The aim of the PhD-project is supporting the validation process which is an essentiel step in the M&S workflow. On the one hand, the focus lies on the formalization of the validation step, on the other hand, various validation method shall be supported and integrated in one flexible environment. State of the art methods like simulation-based model-checking are of special interest in this context. Validation experiments with cell-biological models shall show the benefits of the approach.

Current research questions from the fields of biology and medicine require an integration of data on different levels, in different formats and from different sources. Gaining insights by exploring heterogeneous data is a main challenge of Visual Analytics -- the science of analytical reasoning. However, in order to support domain experts in such an analysis scenario, the pure provision of data in a feature rich analysis system is not sufficient. The central question is how to support a user by providing orientation -- and even going a step further by actively guiding him through an analysis session. The aim of this thesis is to give an overview of the needed prerequisites for guidance (input) and the visual means to achieve it (output). This thesis is carried out within the Caleydo Project (www.caleydo.org) at the Graz University of Technology and is also associated with the dIEM oSiRiS research training group at the University of Rostock.

Different simulators shall be developed and shall be combined in a component-based model. The starting point will be the realization of different Gillespie variants. Those shall be combined with continuous simulators. Thereby, more recent approaches that allow the execution of differential equation models based on discrete event approaches shall be considered as well. The goal is an efficient and flexible simulation system for cell biological systems.

In this PhD project, methods and tools will be developed so that neural systems can be modeled simulated at different spatial and temporal scales. In systematic simulation studies, the reorganization of neuronal networks via synaptic plasticity is investigated. Regeneration in neuronal systems is explored by simulating and analyzing neurogenesis and how new neurons are integrated into existing networks via synaptic plasticity mechanisms.
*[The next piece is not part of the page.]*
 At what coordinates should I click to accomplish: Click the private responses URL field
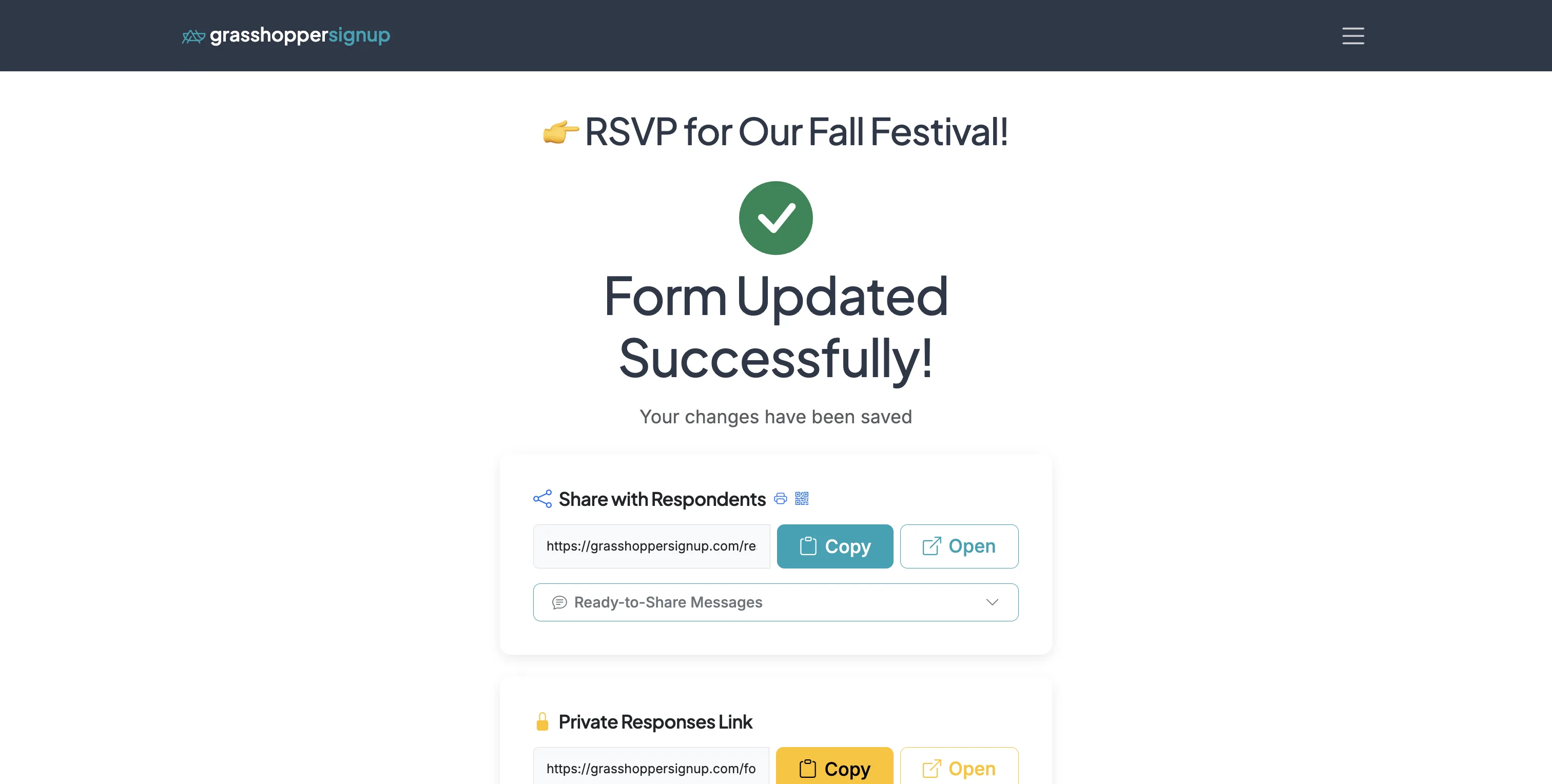click(x=651, y=768)
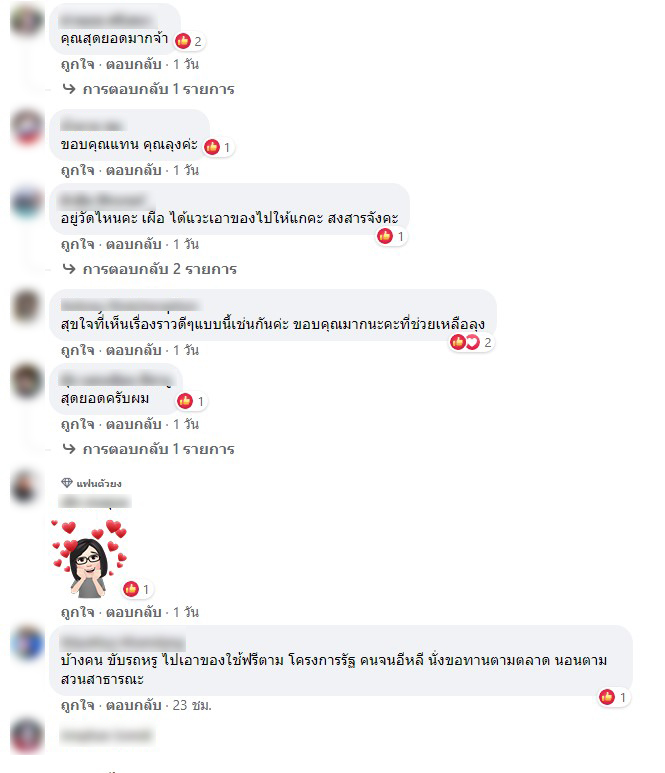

One of the challenges for the modeling and simulation is that the developed tools need to handle the plasticity in neuronal systems at different spatial, temporal, and structural levels.

Central to the project is the modelling and simulation of molecular diffusion processes by means of Brownian dynamics (BD). Despite recent improvements in the development of BD algorithms, they remain computationally expensive, which hampers the simulation of long periods in time and large scale systems. The aim of the project is therefore to develop and combine suitable algorithms to support an effective and efficient simulation of Brownian dynamics. Thereby, the role of Brownian dynamics in computational biology and its potential application for cell biological simulations shall be explored.

In this context BD algorithms are developed and applied to estimate bimolecular association rates. In close cooperation with Tareck Rharass, the rate of association between Nucleoredoxin and Dishevelled is computed. The redox-dependent binding of Nucleoredoxin to Dishevelled could be a new regulatory mechanismus in the wnt signaling pathway.